Fenixp: Have you tried The Longest Journey and it's sequel, Dreamfall? Granted, there is one or two illogical puzzles involved, but the rest either makes sense or is not puzzle at all. Saying that the only genre that actually focuses on good story should stay dead isn't the best thing to say, in my opinion. You should rather think 'Adventure games should be more polished.' They have some game design issues that are usually not resolved even in today's games, but still, they work great as interactive fiction, and that is the way I actually approach them. You are right about them not basically having gameplay thou, not that I actually care about that since I'm playing...walking trough them for story.
Kudos for trying WoW before bashing it. :)
I do in fact have TLJ installed, but I haven't been bothered with getting it to run yet. (It's the GOG version, yeah). I do kind of regret that I couldn't find the version with Swedish dubs; the one time I want a localized version of a game and it's not available...
Even if I look at adventure games as interactive fiction, well, it's only interactive if there's actual gameplay. Granted, my favourite game evar, Planescape: Torment, is pretty much only text with zoomed-in pixels, and it's why I love it, but it's still more interactive than ye average adventure game.

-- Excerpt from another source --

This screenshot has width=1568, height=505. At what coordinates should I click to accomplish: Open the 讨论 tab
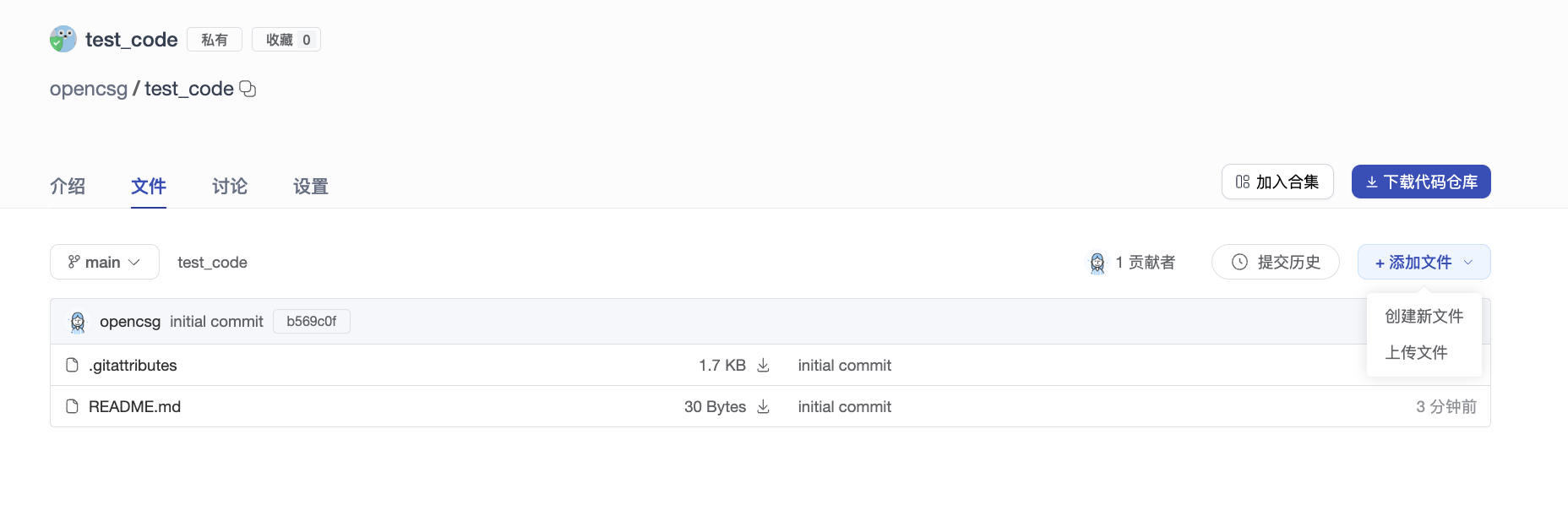coord(230,186)
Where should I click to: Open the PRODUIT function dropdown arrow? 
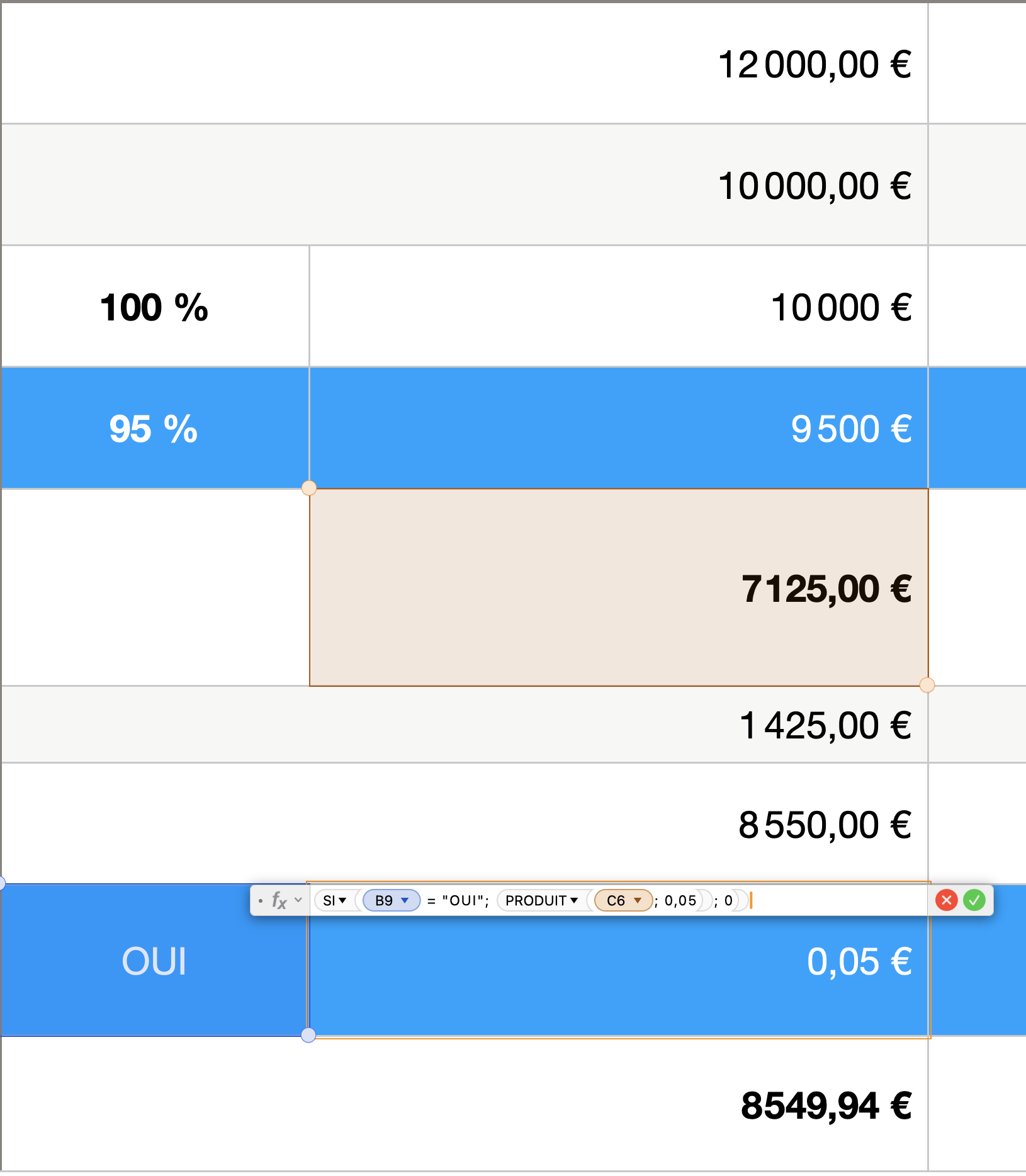tap(574, 900)
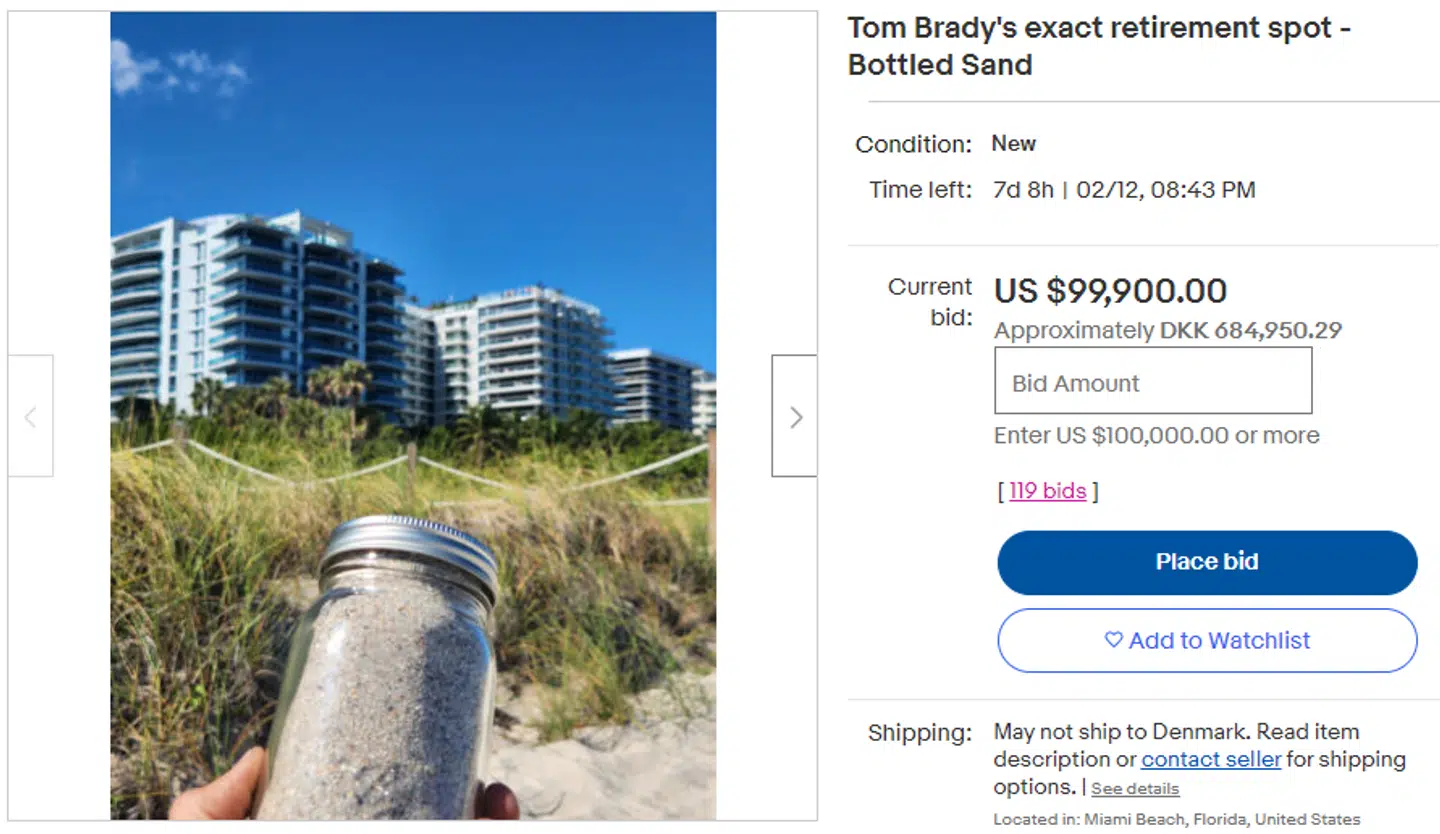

I recall trying one of the old Infocom games a few years back - Trinity - and I found it more interesting than any graphical adventure game I've played simply because of the illusion of freedom in it. Granted, its difficulty was stiff enough to make me drop it after a few hours, but it still seemed more genuine as a game compared to what was released later.
On the whole I feel that Valve are on to something with Half-Life: you tell the story in the medium, not try to make the medium something it's not. I still love Final Fantasy and Metal Gear Solid and all those games with fancy cutscenes, but it's definitely not how story-telling in a video game should look. Even the floating text in Braid means you have to pause the action to read it, and that's one of the best examples of story-gameplay integration.
I recently saw a screenshot of the new Splinter Cell where the main character was crawling through an air duct (absurdly spacious, of course) and light was filtering through in such a way that the words "Save the scientist" (or somesuch) became visible on the wall. That seems the right way to go.